# [Problems and tasks]
[a] Rewrite the stretch of the passage on IP-restricted presigned URLs from "Reduced risk of" through "or confidential data.", replacing "approved access network" with "authorized access network".
[b] Say whether each statement agrees with the passage on IP-restricted presigned URLs. Answer yes or no for each, and quote the words that decide it. (i) In SageMaker Ground Truth, presigned URLs are generated with the grant_read_access Liquid filter. (ii) A presigned URL gives permanent access to an Amazon S3 object. (iii) The new feature keeps the URL locked to the access location until the task is completed.

# [Extract provided]
· · ·

Amazon SageMaker Ground Truth significantly reduces the cost and time required for labeling data by integrating human annotators with machine learning to automate the labeling process. You can use SageMaker Ground Truth to create labeling jobs, which are workflows where data objects (such as images, videos, or documents) need to be annotated by human workers. These labeling jobs are distributed among a workteam—a group of workers assigned to perform the annotations. To access the data objects they need to label, workers are provided with Amazon S3 presigned URLs.
A presigned URL is a temporary URL that grants time-limited access to an Amazon Simple Storage Service (Amazon S3) object. In the context of SageMaker Ground Truth, these presigned URLs are generated using the grant_read_access Liquid filter and embedded into the task templates. Workers can then use these URLs to directly access the necessary files, such as images or documents, in their web browsers for annotation purposes.
While presigned URLs offer a convenient way to grant temporary access to S3 objects, sharing these URLs with people outside of the workteam can lead to unintended access of those objects. To mitigate this risk and enhance the security of SageMaker Ground Truth labeling tasks, we have introduced a new feature that adds an additional layer of security by restricting access to the presigned URLs to the worker’s IP address or virtual private cloud (VPC) endpoint from which they access the labeling task. In this blog post, we show you how to enable this feature, allowing you to enhance your data security as needed, and outline the success criteria for this feature, including the scenarios where it will be most beneficial.
Prerequisites
Before you get started configuring IP-restricted presigned URLs, the following resources can help you understand the background concepts:
Amazon S3 presigned URL: This documentation covers the use of Amazon S3 presigned URLs, which provide temporary access to objects. Understanding how presigned URLs work will be beneficial.
Use Amazon SageMaker Ground Truth to label data: This guide explains how to use SageMaker Ground Truth for data labeling tasks, including setting up workteams and workforces. Familiarity with these concepts will be helpful when configuring IP restrictions for your workteams.
Introducing IP-restricted presigned URLs
Working closely with our customers, we recognized the need for enhanced security posture and stricter access controls to presigned URLs. So, we introduced a new feature that uses AWS global condition context keys aws:SourceIp and aws:VpcSourceIp to allow customers to restrict presigned URL access to specific IP addresses or VPC endpoints. By incorporating AWS Identity and Access Management (IAM) policy constraints, you can now restrict presigned URLs to only be accessible from an IP address or VPC endpoint of your choice. This IP-based access control effectively locks down the presigned URL to the worker’s location, mitigating the risk of unauthorized access or unintended sharing.
Benefits of the new feature
This update brings several significant security benefits to SageMaker Ground Truth:
Enhanced data privacy: These IP restrictions restrict presigned URLs to only be accessible from customer-approved locations, such as corporate VPNs, workers’ home networks, or designated VPC endpoints. Although the presigned URLs are pre-authenticated, this feature adds an additional layer of security by verifying the access location and locking the URL to that location until the task is completed.
Reduced risk of unauthorized access: Enforcing IP-based access controls minimizes the risk of data being accessed from unauthorized locations and mitigates the risk of data sharing outside the worker’s approved access network. This is particularly important when dealing with sensitive or confidential data.

· · ·

# [Supplied data]
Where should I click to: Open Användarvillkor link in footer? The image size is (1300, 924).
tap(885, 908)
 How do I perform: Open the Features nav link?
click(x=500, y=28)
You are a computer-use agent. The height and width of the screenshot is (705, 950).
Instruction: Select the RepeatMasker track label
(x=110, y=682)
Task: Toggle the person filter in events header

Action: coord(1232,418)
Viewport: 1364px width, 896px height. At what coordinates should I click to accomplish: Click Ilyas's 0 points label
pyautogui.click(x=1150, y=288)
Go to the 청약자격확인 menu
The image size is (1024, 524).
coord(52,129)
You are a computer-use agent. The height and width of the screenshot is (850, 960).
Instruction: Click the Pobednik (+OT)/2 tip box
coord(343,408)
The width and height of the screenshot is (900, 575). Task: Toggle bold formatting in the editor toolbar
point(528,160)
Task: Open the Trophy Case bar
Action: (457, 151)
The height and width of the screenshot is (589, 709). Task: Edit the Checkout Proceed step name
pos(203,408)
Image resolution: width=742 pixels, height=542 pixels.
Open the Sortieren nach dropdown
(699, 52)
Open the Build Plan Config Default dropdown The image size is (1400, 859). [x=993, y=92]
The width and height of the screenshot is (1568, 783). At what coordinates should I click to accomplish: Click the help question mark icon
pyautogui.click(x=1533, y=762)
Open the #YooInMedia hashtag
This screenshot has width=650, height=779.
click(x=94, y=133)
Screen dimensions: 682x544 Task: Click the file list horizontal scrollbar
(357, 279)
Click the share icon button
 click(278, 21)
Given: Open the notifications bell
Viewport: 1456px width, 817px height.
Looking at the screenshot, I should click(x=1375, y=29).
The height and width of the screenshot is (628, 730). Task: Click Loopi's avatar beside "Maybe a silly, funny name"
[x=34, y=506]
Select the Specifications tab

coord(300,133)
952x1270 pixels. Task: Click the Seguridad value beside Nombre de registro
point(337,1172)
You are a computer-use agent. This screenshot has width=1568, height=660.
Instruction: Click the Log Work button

· · ·

# [Results in order]
[a]
Reduced risk of unauthorized access: Enforcing IP-based access controls minimizes the risk of data being accessed from unauthorized locations and mitigates the risk of data sharing outside the worker’s authorized access network. This is particularly important when dealing with sensitive or confidential data.

[b]
(i) Yes: "these presigned URLs are generated using the grant_read_access Liquid filter and embedded into the task templates."
(ii) No: "A presigned URL is a temporary URL that grants time-limited access to an Amazon Simple Storage Service (Amazon S3) object."
(iii) Yes: "verifying the access location and locking the URL to that location until the task is completed."